Does parental subfertility and unmeasured confounding have an impact on the association between assisted reproductive technologies (ART)  and childhood asthma? New research explores this question.

The role of time to conception in childhood asthma pathogenesis is not known. Interestingly, asthmatic women have greater difficulty conceiving than non-asthmatic women, leading to a need for ART, which, in turn, may be linked to an increased risk of asthma. Children born during 2000 and 2002 to subfertile parents were significantly more likely to develop asthma and be taking medications at age 5, according to a sub-analysis of the observational, multidisciplinary U.K. Millennium Cohort Study of 18,818 children recruited at 9 months of age and prospectively followed at age 5 and 7.

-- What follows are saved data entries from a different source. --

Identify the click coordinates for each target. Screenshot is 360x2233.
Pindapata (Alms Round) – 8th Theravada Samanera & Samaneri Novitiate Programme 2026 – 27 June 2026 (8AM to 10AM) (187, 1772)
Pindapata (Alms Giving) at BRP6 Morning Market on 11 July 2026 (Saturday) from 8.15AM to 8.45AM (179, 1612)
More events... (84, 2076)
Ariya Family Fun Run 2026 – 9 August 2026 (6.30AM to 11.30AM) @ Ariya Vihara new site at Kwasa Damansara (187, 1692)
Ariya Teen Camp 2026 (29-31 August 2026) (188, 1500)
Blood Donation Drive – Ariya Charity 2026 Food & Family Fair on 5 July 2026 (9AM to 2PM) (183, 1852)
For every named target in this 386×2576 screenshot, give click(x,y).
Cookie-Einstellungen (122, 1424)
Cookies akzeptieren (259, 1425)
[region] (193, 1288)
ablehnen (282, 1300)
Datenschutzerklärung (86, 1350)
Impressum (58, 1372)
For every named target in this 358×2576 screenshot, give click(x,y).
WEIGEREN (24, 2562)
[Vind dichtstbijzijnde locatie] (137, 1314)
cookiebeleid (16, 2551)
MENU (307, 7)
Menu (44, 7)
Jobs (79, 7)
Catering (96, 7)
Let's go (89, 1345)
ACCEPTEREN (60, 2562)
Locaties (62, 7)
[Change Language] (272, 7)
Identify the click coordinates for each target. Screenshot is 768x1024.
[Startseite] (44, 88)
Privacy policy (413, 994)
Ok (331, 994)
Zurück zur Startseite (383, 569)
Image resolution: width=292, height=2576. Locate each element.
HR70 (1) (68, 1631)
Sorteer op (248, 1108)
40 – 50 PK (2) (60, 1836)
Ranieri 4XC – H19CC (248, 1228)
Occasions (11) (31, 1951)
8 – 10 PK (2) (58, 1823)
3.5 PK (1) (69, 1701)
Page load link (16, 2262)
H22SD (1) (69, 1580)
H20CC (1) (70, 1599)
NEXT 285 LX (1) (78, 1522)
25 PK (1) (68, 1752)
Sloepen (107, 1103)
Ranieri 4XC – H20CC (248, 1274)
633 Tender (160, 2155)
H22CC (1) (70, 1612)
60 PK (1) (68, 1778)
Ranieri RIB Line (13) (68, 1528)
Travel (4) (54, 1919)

For the current study, Maria Christine Magnus, PhD, of the Norwegian Institute of Public Health in Oslo, and colleagues said that based on these findings, one hypothesis is that maternal asthma is associated with childhood asthma and that subfertility and corresponding treatment may be hitherto unknown risk factors for the pediatric disease.

The researchers analyzed data from the national Norwegian health registries on 474,402 children born during 1998 and 2009 and on the Norwegian Mother and Child Cohort Study (MoBa) involving 75,797 children. The team linked data from a national birth registry and a national prescription database to identify children who had been born using ART and who also used asthma medication.